* Action item:
Transcribe exactly the lines from the one holding "The height and width of the screenshot is (182, 237)." through the closing line of the entries below. Pictures stay out of the copy.

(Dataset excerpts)

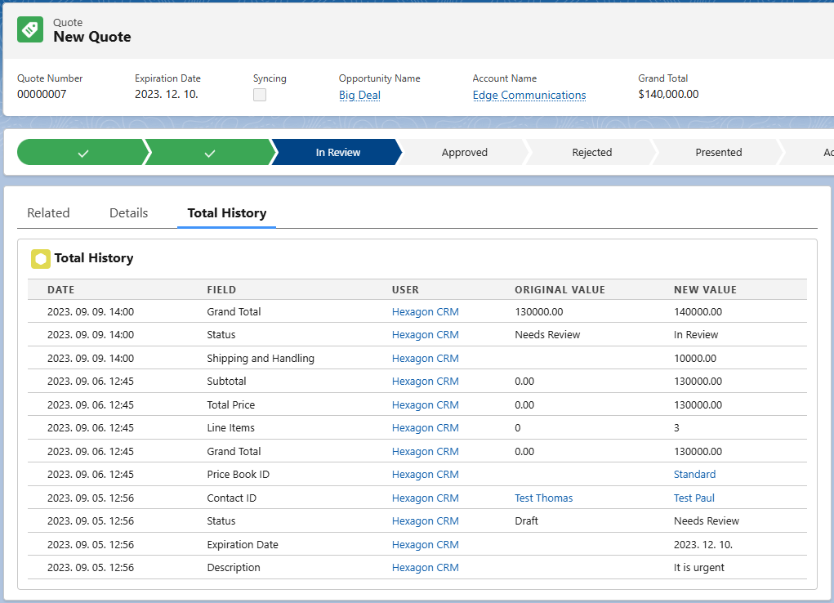Click the second completed checkmark stage

coord(209,153)
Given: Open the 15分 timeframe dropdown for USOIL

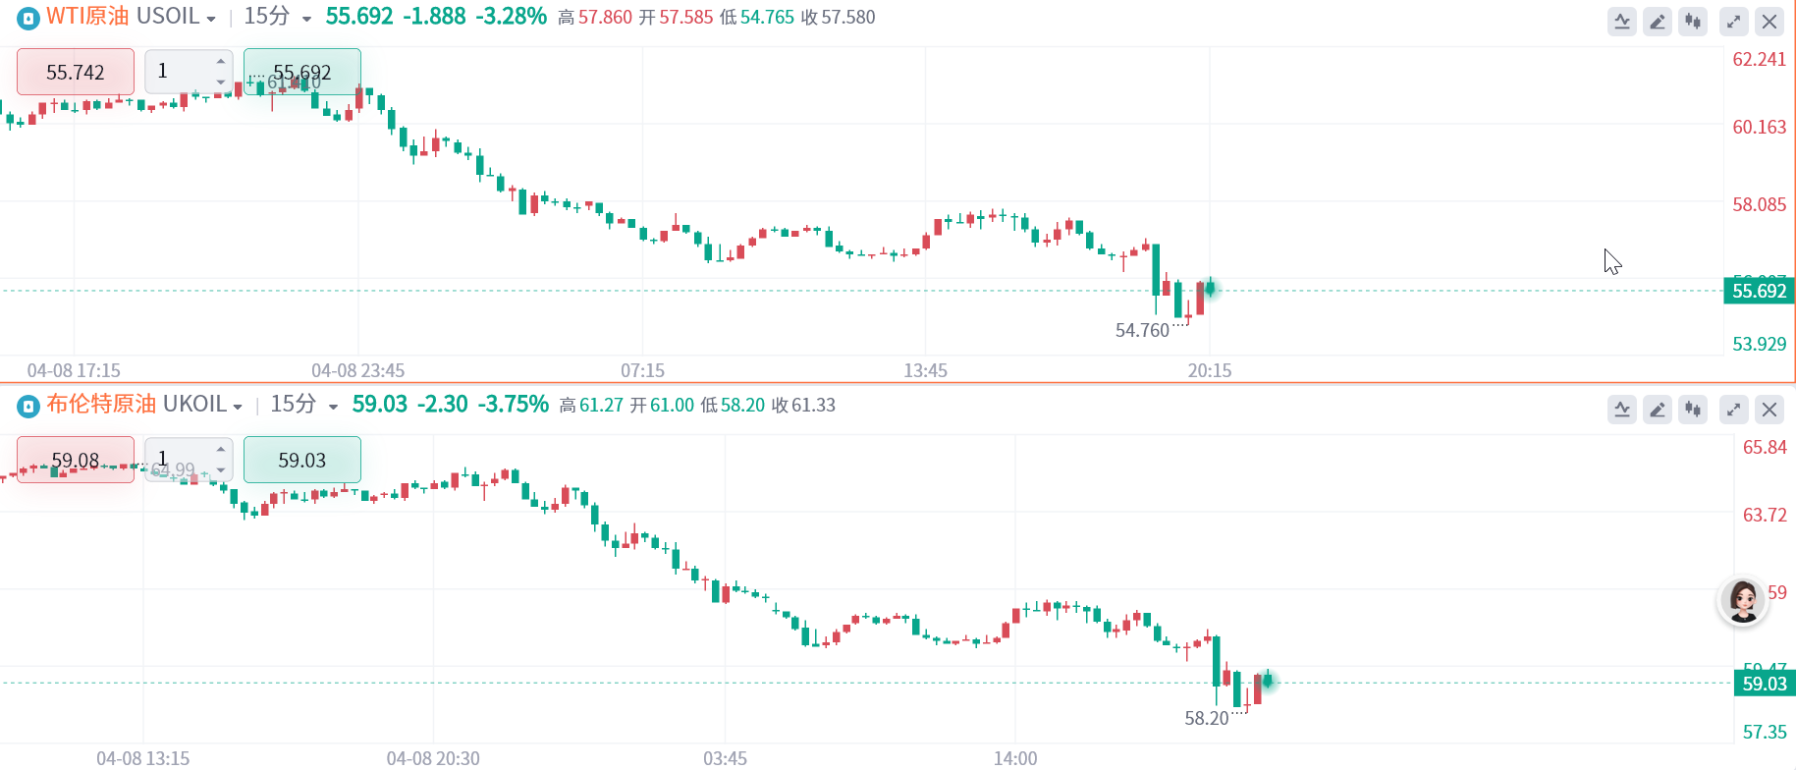Looking at the screenshot, I should pos(277,17).
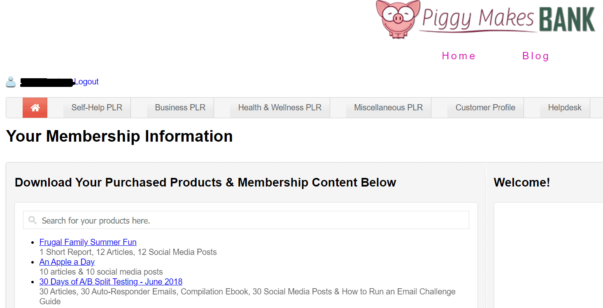The image size is (603, 308).
Task: Open the Blog link in the header
Action: click(x=535, y=56)
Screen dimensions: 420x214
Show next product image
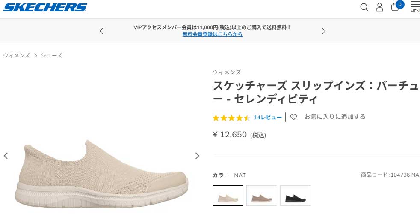click(x=197, y=156)
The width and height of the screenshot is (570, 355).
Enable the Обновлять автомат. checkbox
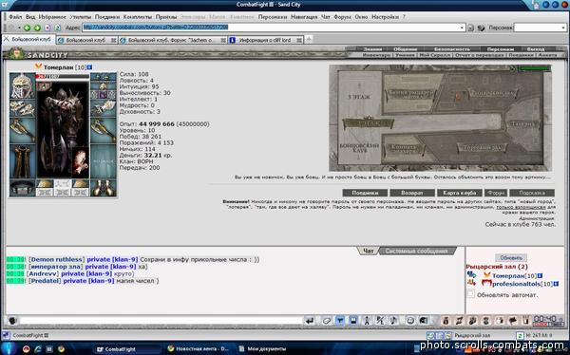click(471, 294)
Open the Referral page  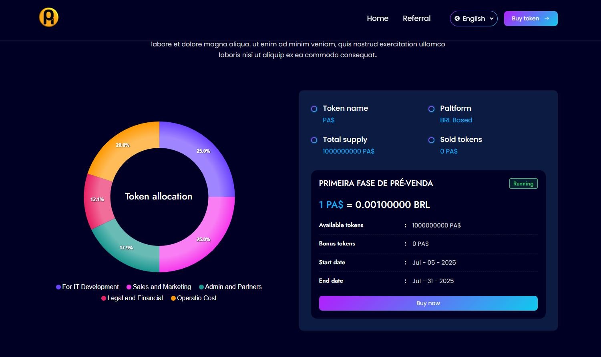tap(416, 18)
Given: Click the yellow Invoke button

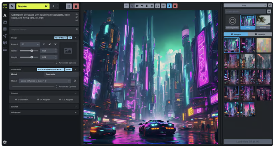Looking at the screenshot, I should [33, 6].
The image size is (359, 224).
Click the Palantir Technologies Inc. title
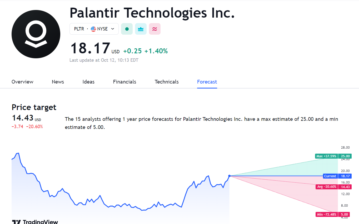(152, 13)
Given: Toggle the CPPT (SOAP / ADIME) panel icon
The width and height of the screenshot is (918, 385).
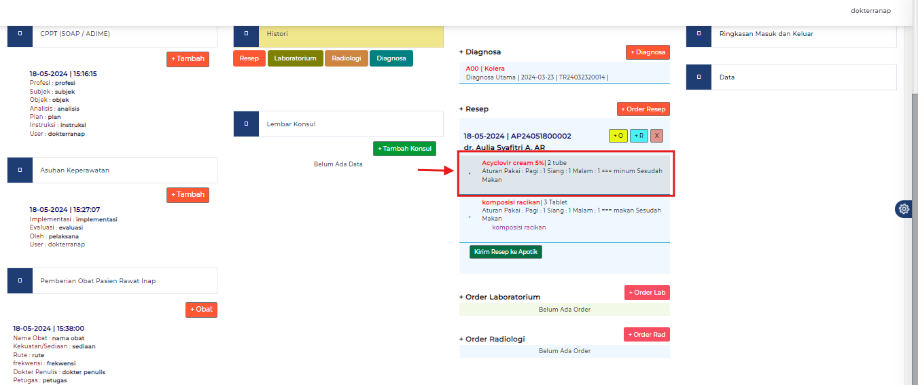Looking at the screenshot, I should point(20,33).

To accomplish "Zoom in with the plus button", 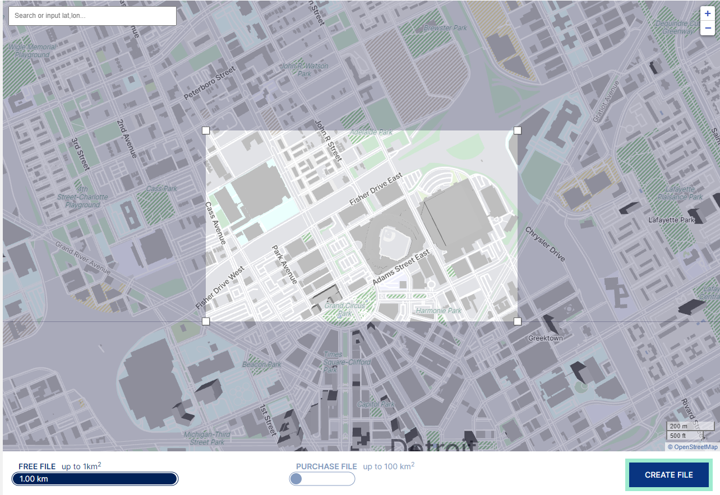I will [x=708, y=13].
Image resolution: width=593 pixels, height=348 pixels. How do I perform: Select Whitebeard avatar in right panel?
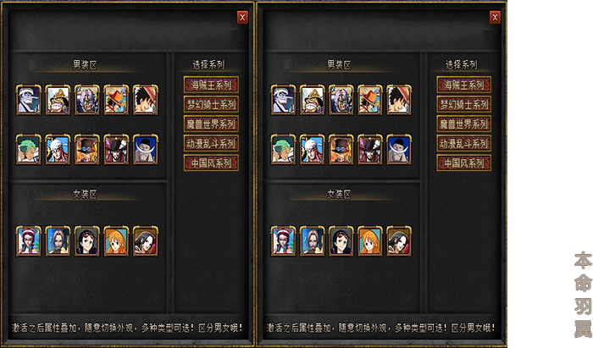coord(399,150)
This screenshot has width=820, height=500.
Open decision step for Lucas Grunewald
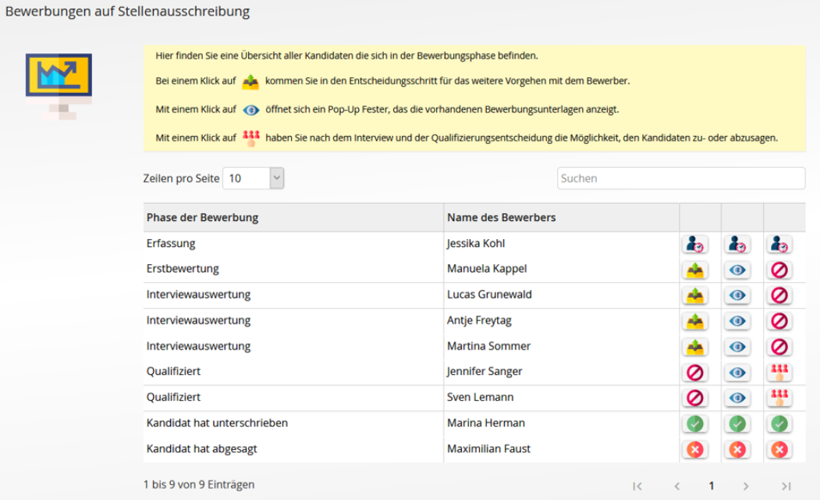[x=695, y=295]
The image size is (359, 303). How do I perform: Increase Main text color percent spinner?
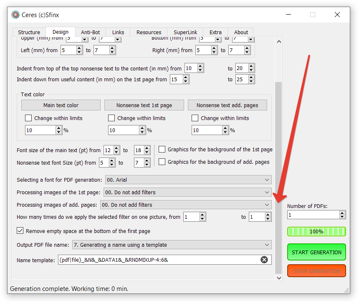(x=59, y=128)
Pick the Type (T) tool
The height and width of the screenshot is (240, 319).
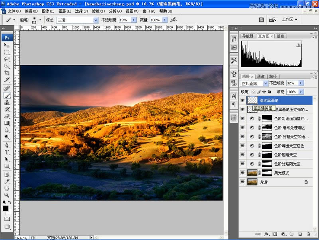[x=7, y=152]
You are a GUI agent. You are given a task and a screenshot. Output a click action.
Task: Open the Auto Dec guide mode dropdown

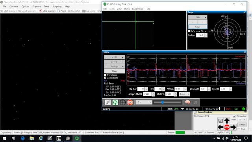[x=184, y=94]
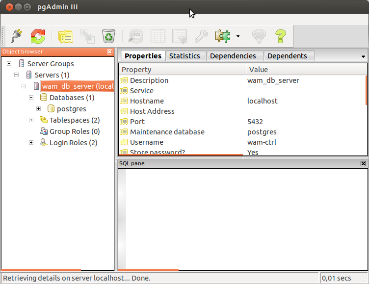Open the Plugins dropdown arrow
The width and height of the screenshot is (369, 284).
238,36
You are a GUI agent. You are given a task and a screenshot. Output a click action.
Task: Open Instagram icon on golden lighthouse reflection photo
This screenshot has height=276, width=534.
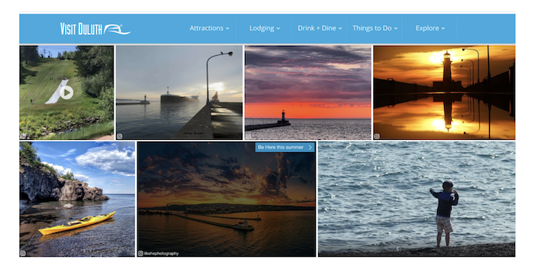click(377, 136)
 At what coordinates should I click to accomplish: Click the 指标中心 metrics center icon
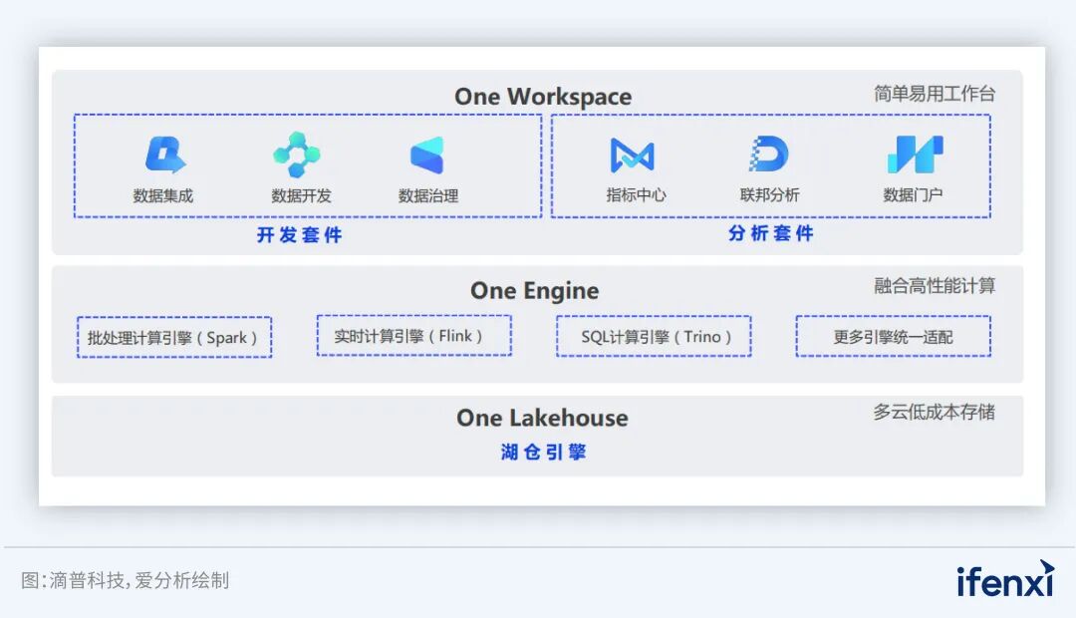[632, 155]
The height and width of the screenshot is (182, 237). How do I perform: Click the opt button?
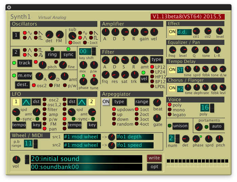coord(154,167)
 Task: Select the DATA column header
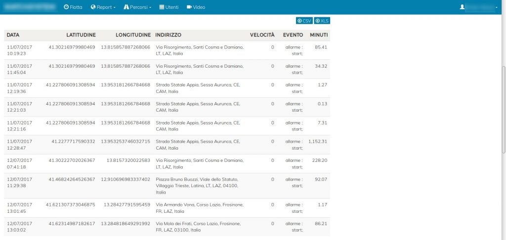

* Your solution:
The height and width of the screenshot is (182, 237). How do I perform: Click the opt button?
coord(154,167)
 Task: Select the DATA column header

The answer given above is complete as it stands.